(Text excerpt begins)

Monday, October 17, 2011

Occupy Wall Street coming to Jamaica

The Marcus Garvey People’s Political Party (MGPPP) is calling for a demonstration in front of the Bank of Jamaica on Thursday at 1 PM to express sentiments similar to those being made in America by the Occupy Wall Street (OWS) movement or the 99% Movement and which has now spread to many other countries especially in Europe.


The Jamaican context for similar expressions

Though Bruce Golding was forced to resign because of his involvement with confessed drug dealer and arms trafficker, Christopher Dudus Coke, he still had a hand in selecting his successor Andrew Holness. Golding promptly took Holness to Washington to meet with the directors of the international financial institutions that are currently running Jamaica’s financial affairs. The visit was felt to be necessary to underline Holness’ stated intention to continue with the policies of his predecessor and ultimately the Jamaica IMF agreement.

What is this continuation of policy to which Holness has committed himself? Very simply, the IMF agreement with Jamaica is designed to ensure that creditors, local and foreign, who are owed more than a trillion Jamaican dollars are paid their pound of flesh as per agreement. And, as is the refrain in the United States, 99% of Jamaicans (who had no part in contracting this debt) will unfairly have to bear the burden of paying back the debt, especially hard on the 1.2 million who are living below the poverty line, including the 14% (according to official statistics) who are unemployed.

The OWS movement, which is being replicated all over the world, is shining a bright spotlight on a reality that exists globally -- not just in New York and the rest of the United States -- that it is the poor, the working class, who are being forced to bear the burden of this global economic crisis. The US financial aristocracy for example, [the 1%] were bailed out by the US government with billions of dollars of public money and there is nothing positive to show for such largesse. Unemployment is at its highest since the 1930s depression and there is no will to tax the rich as the OWS and the majority of Americans are demanding according to recent polls.

(Text excerpt ends)

◆ What is required ◆
Reproduce the entire post above on Occupy Wall Street coming to Jamaica, word for word.

(Supplied data begins)

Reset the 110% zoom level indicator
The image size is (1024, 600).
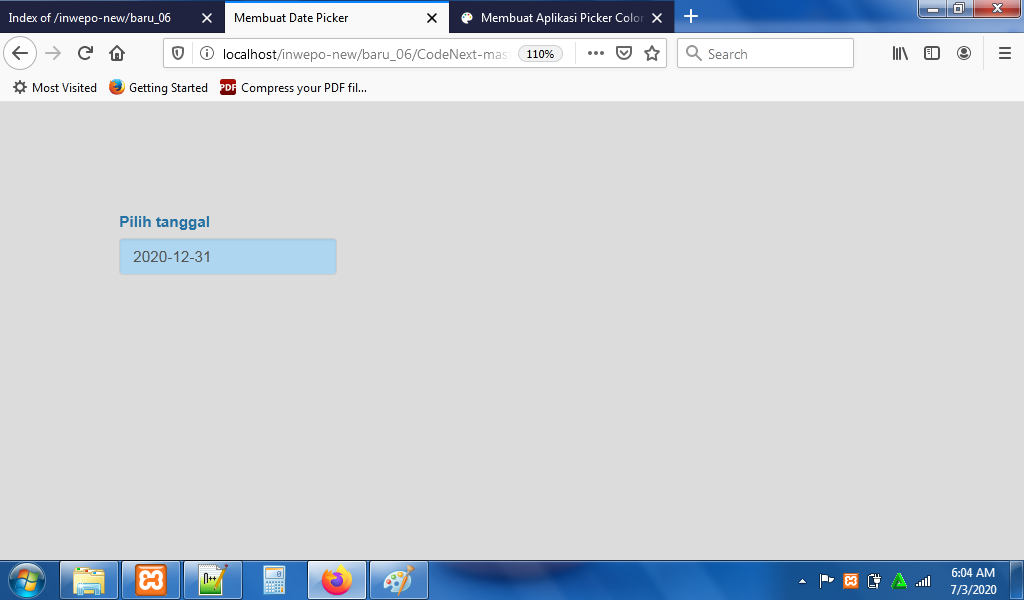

(Supplied data ends)

◆ Reply ◆
Monday, October 17, 2011

Occupy Wall Street coming to Jamaica

The Marcus Garvey People’s Political Party (MGPPP) is calling for a demonstration in front of the Bank of Jamaica on Thursday at 1 PM to express sentiments similar to those being made in America by the Occupy Wall Street (OWS) movement or the 99% Movement and which has now spread to many other countries especially in Europe.


The Jamaican context for similar expressions

Though Bruce Golding was forced to resign because of his involvement with confessed drug dealer and arms trafficker, Christopher Dudus Coke, he still had a hand in selecting his successor Andrew Holness. Golding promptly took Holness to Washington to meet with the directors of the international financial institutions that are currently running Jamaica’s financial affairs. The visit was felt to be necessary to underline Holness’ stated intention to continue with the policies of his predecessor and ultimately the Jamaica IMF agreement.

What is this continuation of policy to which Holness has committed himself? Very simply, the IMF agreement with Jamaica is designed to ensure that creditors, local and foreign, who are owed more than a trillion Jamaican dollars are paid their pound of flesh as per agreement. And, as is the refrain in the United States, 99% of Jamaicans (who had no part in contracting this debt) will unfairly have to bear the burden of paying back the debt, especially hard on the 1.2 million who are living below the poverty line, including the 14% (according to official statistics) who are unemployed.

The OWS movement, which is being replicated all over the world, is shining a bright spotlight on a reality that exists globally -- not just in New York and the rest of the United States -- that it is the poor, the working class, who are being forced to bear the burden of this global economic crisis. The US financial aristocracy for example, [the 1%] were bailed out by the US government with billions of dollars of public money and there is nothing positive to show for such largesse. Unemployment is at its highest since the 1930s depression and there is no will to tax the rich as the OWS and the majority of Americans are demanding according to recent polls.